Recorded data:
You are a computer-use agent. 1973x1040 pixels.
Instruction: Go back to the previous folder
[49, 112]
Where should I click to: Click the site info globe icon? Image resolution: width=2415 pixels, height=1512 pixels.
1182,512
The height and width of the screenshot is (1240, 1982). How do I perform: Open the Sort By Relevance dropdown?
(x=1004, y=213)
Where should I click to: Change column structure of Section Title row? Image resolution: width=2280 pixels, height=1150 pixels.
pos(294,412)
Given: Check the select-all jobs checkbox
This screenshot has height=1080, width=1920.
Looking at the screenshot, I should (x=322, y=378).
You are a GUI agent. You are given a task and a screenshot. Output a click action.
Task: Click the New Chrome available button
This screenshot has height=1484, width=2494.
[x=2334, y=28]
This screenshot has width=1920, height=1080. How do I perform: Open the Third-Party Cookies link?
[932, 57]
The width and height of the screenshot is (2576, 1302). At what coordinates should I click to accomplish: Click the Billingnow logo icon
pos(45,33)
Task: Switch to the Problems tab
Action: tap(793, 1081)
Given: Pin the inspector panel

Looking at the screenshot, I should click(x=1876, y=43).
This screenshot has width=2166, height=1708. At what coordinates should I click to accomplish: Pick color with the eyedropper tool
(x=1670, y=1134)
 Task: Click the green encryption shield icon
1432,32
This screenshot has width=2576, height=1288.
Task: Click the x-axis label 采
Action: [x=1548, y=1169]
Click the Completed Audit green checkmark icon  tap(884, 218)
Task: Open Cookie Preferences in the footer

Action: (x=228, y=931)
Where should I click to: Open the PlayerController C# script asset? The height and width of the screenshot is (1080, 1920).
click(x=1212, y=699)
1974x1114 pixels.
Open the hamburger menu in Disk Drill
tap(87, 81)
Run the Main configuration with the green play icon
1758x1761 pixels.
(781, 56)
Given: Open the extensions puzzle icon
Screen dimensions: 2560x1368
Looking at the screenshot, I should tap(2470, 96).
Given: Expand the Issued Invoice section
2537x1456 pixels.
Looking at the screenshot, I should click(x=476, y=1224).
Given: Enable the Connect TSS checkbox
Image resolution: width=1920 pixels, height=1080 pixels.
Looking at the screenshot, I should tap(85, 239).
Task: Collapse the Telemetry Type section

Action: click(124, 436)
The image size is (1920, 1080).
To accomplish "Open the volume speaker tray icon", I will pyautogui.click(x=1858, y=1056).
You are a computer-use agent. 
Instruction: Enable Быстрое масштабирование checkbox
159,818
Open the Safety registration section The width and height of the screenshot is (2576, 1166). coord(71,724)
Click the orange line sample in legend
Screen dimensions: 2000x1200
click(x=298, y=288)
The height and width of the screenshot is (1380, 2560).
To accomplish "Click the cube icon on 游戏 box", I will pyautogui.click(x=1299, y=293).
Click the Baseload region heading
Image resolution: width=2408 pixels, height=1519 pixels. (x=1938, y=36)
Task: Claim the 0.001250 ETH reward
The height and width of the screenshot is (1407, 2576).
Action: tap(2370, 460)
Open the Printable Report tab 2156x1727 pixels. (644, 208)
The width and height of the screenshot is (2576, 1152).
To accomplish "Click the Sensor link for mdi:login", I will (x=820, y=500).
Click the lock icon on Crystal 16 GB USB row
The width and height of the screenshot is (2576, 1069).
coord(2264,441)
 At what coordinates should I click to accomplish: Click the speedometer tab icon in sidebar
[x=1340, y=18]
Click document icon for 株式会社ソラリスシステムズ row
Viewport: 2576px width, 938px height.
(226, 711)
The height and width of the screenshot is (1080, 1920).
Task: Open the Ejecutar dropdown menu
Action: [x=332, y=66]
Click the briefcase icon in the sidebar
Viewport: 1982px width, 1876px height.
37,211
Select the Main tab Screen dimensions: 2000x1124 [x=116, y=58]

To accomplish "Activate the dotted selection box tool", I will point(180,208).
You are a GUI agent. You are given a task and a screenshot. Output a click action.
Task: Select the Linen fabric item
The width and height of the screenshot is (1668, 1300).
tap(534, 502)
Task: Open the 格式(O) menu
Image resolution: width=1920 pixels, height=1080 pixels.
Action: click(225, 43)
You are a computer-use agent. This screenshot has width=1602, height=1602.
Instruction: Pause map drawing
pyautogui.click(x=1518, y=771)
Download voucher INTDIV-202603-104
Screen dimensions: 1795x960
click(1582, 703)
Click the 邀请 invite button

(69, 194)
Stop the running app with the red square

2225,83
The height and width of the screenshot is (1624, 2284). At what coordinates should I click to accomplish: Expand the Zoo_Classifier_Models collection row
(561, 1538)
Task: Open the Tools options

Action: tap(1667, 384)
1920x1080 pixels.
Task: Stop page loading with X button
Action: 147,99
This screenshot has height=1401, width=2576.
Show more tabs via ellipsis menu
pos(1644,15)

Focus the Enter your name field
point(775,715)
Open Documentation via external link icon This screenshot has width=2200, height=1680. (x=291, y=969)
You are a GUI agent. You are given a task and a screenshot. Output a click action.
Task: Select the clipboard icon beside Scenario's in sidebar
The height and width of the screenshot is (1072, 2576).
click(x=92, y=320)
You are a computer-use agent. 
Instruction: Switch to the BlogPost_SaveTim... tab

_DIRECTIONS_
Could you give the records above again, exactly and in full?

_ANSWER FOR THE TASK_
You are a computer-use agent. 1973x1040 pixels.
Instruction: Go back to the previous folder
[49, 112]
Where should I click to: Click the site info globe icon? Image resolution: width=2415 pixels, height=1512 pixels.
1182,512
The height and width of the screenshot is (1240, 1982). How do I perform: Open the Sort By Relevance dropdown?
(x=1004, y=213)
Where should I click to: Change column structure of Section Title row? Image resolution: width=2280 pixels, height=1150 pixels.
pos(294,412)
Given: Check the select-all jobs checkbox
This screenshot has height=1080, width=1920.
Looking at the screenshot, I should (x=322, y=378).
You are a GUI agent. You are given a task and a screenshot. Output a click action.
Task: Click the New Chrome available button
This screenshot has height=1484, width=2494.
[x=2334, y=28]
This screenshot has width=1920, height=1080. How do I perform: Open the Third-Party Cookies link?
[932, 57]
The width and height of the screenshot is (2576, 1302). At what coordinates should I click to accomplish: Click the Billingnow logo icon
pos(45,33)
Task: Switch to the Problems tab
Action: tap(793, 1081)
Given: Pin the inspector panel

Looking at the screenshot, I should click(x=1876, y=43).
This screenshot has width=2166, height=1708. At what coordinates should I click to accomplish: Pick color with the eyedropper tool
(x=1670, y=1134)
 Task: Click the green encryption shield icon
1432,32
This screenshot has width=2576, height=1288.
Task: Click the x-axis label 采
Action: [x=1548, y=1169]
Click the Completed Audit green checkmark icon  tap(884, 218)
Task: Open Cookie Preferences in the footer

Action: (x=228, y=931)
Where should I click to: Open the PlayerController C# script asset? The height and width of the screenshot is (1080, 1920).
click(x=1212, y=699)
1974x1114 pixels.
Open the hamburger menu in Disk Drill
tap(87, 81)
Run the Main configuration with the green play icon
1758x1761 pixels.
(781, 56)
Given: Open the extensions puzzle icon
Screen dimensions: 2560x1368
Looking at the screenshot, I should tap(2470, 96).
Given: Expand the Issued Invoice section
2537x1456 pixels.
Looking at the screenshot, I should click(x=476, y=1224).
Given: Enable the Connect TSS checkbox
Image resolution: width=1920 pixels, height=1080 pixels.
Looking at the screenshot, I should tap(85, 239).
Task: Collapse the Telemetry Type section

Action: click(124, 436)
The image size is (1920, 1080).
To accomplish "Open the volume speaker tray icon", I will pyautogui.click(x=1858, y=1056).
You are a computer-use agent. 
Instruction: Enable Быстрое масштабирование checkbox
159,818
Open the Safety registration section The width and height of the screenshot is (2576, 1166). coord(71,724)
Click the orange line sample in legend
Screen dimensions: 2000x1200
click(x=298, y=288)
The height and width of the screenshot is (1380, 2560).
To accomplish "Click the cube icon on 游戏 box", I will pyautogui.click(x=1299, y=293).
Click the Baseload region heading
Image resolution: width=2408 pixels, height=1519 pixels. (x=1938, y=36)
Task: Claim the 0.001250 ETH reward
The height and width of the screenshot is (1407, 2576).
Action: tap(2370, 460)
Open the Printable Report tab 2156x1727 pixels. (644, 208)
The width and height of the screenshot is (2576, 1152).
To accomplish "Click the Sensor link for mdi:login", I will (x=820, y=500).
Click the lock icon on Crystal 16 GB USB row
The width and height of the screenshot is (2576, 1069).
coord(2264,441)
 At what coordinates should I click to accomplish: Click the speedometer tab icon in sidebar
[x=1340, y=18]
Click document icon for 株式会社ソラリスシステムズ row
Viewport: 2576px width, 938px height.
(226, 711)
The height and width of the screenshot is (1080, 1920).
Task: Open the Ejecutar dropdown menu
Action: [x=332, y=66]
Click the briefcase icon in the sidebar
Viewport: 1982px width, 1876px height.
37,211
Select the Main tab Screen dimensions: 2000x1124 [x=116, y=58]

To accomplish "Activate the dotted selection box tool", I will point(180,208).
You are a GUI agent. You are given a task and a screenshot. Output a click action.
Task: Select the Linen fabric item
The width and height of the screenshot is (1668, 1300).
tap(534, 502)
Task: Open the 格式(O) menu
Image resolution: width=1920 pixels, height=1080 pixels.
Action: click(225, 43)
You are a computer-use agent. This screenshot has width=1602, height=1602.
Instruction: Pause map drawing
pyautogui.click(x=1518, y=771)
Download voucher INTDIV-202603-104
Screen dimensions: 1795x960
click(1582, 703)
Click the 邀请 invite button

(69, 194)
Stop the running app with the red square

2225,83
The height and width of the screenshot is (1624, 2284). At what coordinates should I click to accomplish: Expand the Zoo_Classifier_Models collection row
(561, 1538)
Task: Open the Tools options

Action: tap(1667, 384)
1920x1080 pixels.
Task: Stop page loading with X button
Action: 147,99
This screenshot has height=1401, width=2576.
Show more tabs via ellipsis menu
pos(1644,15)

Focus the Enter your name field
point(775,715)
Open Documentation via external link icon This screenshot has width=2200, height=1680. (x=291, y=969)
You are a GUI agent. You are given a task and a screenshot. Output a click action.
Task: Select the clipboard icon beside Scenario's in sidebar
The height and width of the screenshot is (1072, 2576).
click(x=92, y=320)
You are a computer-use agent. 
Instruction: Switch to the BlogPost_SaveTim... tab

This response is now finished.